He hurried away through the thicket, and came to a stream flowing with the volume of a river between banks of masonry, broken at intervals by gated sluiceways. A bridge carried the path he was traversing across the stream; and, standing upon it, he saw other bridges, no two of them alike. Under him the water was lying in a deep pool, clear as a shadow; down a little way it tumbled with a roar over rocks; then there was another pool, and another cascade; and so on, out of view; and bridges and pools and resounding cascades said, plainly as inarticulate things can tell a story, the river was running by permission of a master, exactly as the master would have it, tractable as became a servant of the gods.

Forward from the bridge he beheld a landscape of wide valleys and irregular heights, with groves and lakes and fanciful houses linked together by white paths and shining streams.
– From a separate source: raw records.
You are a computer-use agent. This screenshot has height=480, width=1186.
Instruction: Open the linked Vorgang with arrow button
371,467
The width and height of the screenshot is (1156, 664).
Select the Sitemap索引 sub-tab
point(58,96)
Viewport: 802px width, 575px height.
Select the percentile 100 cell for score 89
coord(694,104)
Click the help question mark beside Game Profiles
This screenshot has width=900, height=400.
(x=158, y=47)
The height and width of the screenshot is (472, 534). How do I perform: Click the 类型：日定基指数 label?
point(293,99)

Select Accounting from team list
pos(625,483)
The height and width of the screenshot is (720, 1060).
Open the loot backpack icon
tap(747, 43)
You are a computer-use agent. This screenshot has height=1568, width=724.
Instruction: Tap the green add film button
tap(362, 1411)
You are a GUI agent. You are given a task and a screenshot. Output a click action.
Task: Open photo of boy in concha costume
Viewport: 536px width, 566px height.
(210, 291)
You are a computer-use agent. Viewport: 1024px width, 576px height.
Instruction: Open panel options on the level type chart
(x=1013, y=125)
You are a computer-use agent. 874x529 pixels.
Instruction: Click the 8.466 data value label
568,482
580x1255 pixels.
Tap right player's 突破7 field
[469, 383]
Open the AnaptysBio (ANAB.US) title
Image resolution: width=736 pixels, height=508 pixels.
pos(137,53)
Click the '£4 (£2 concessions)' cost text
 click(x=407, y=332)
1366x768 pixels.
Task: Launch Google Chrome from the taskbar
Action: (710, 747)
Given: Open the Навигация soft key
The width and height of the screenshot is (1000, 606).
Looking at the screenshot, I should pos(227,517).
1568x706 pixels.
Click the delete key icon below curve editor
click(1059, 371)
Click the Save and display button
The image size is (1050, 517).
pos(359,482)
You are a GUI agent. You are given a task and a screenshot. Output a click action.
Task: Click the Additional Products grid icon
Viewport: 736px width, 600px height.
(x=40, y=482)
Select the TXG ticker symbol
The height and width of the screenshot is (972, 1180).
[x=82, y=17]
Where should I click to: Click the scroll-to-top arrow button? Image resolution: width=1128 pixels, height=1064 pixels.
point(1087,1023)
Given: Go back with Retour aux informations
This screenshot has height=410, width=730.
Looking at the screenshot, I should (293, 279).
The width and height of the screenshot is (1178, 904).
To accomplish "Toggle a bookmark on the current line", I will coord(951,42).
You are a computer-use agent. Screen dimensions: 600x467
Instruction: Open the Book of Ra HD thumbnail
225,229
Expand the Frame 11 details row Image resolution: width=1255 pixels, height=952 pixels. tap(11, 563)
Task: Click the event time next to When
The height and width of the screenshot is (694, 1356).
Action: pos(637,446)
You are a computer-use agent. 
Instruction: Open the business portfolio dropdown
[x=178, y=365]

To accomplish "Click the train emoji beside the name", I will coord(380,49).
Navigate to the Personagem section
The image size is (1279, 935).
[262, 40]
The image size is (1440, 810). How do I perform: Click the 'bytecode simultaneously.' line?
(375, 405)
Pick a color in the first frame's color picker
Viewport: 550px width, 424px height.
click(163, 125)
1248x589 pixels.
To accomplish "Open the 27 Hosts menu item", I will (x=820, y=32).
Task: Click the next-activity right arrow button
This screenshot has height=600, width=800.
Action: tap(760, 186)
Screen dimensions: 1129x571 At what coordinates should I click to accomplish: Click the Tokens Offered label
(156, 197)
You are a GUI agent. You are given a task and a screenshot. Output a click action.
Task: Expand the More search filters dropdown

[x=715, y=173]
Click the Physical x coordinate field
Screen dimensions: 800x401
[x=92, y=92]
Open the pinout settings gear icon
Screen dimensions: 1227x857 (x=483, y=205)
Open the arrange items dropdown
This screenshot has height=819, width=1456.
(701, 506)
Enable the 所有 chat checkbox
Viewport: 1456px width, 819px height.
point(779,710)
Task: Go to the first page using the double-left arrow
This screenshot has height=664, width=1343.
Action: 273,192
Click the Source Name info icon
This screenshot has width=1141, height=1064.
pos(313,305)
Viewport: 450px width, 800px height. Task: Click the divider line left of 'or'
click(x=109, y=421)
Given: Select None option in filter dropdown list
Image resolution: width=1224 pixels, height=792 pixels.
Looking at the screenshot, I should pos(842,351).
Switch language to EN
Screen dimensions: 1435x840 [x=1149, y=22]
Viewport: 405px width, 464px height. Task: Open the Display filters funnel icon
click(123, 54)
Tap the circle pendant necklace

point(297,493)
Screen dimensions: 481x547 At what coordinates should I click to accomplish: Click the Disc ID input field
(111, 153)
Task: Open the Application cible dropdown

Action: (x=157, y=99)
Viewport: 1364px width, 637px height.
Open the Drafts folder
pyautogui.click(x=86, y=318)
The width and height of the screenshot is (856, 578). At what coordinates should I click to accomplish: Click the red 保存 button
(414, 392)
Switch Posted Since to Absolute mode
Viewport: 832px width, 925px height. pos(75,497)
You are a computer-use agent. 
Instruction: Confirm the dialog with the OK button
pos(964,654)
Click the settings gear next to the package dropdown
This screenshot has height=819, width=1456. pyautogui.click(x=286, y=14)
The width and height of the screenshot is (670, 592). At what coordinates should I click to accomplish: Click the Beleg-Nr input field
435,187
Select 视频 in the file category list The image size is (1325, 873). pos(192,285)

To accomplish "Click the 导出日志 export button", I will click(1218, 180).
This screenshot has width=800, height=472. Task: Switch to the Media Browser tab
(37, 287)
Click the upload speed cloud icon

The valleys were spread below, that the river might be poured upon them for refreshment in days of drought, and they were as green carpets figured with beds and fields of flowers, and flecked with flocks of sheep white as balls of snow; and the voices of shepherds following the flocks were heard afar. As if to tell him of the pious inscription of all he beheld, the altars out under the open sky seemed countless, each with a white-gowned figure attending it, while processions in white went slowly hither and thither between them; and the smoke of the altars half-risen hung collected in pale clouds over the devoted places.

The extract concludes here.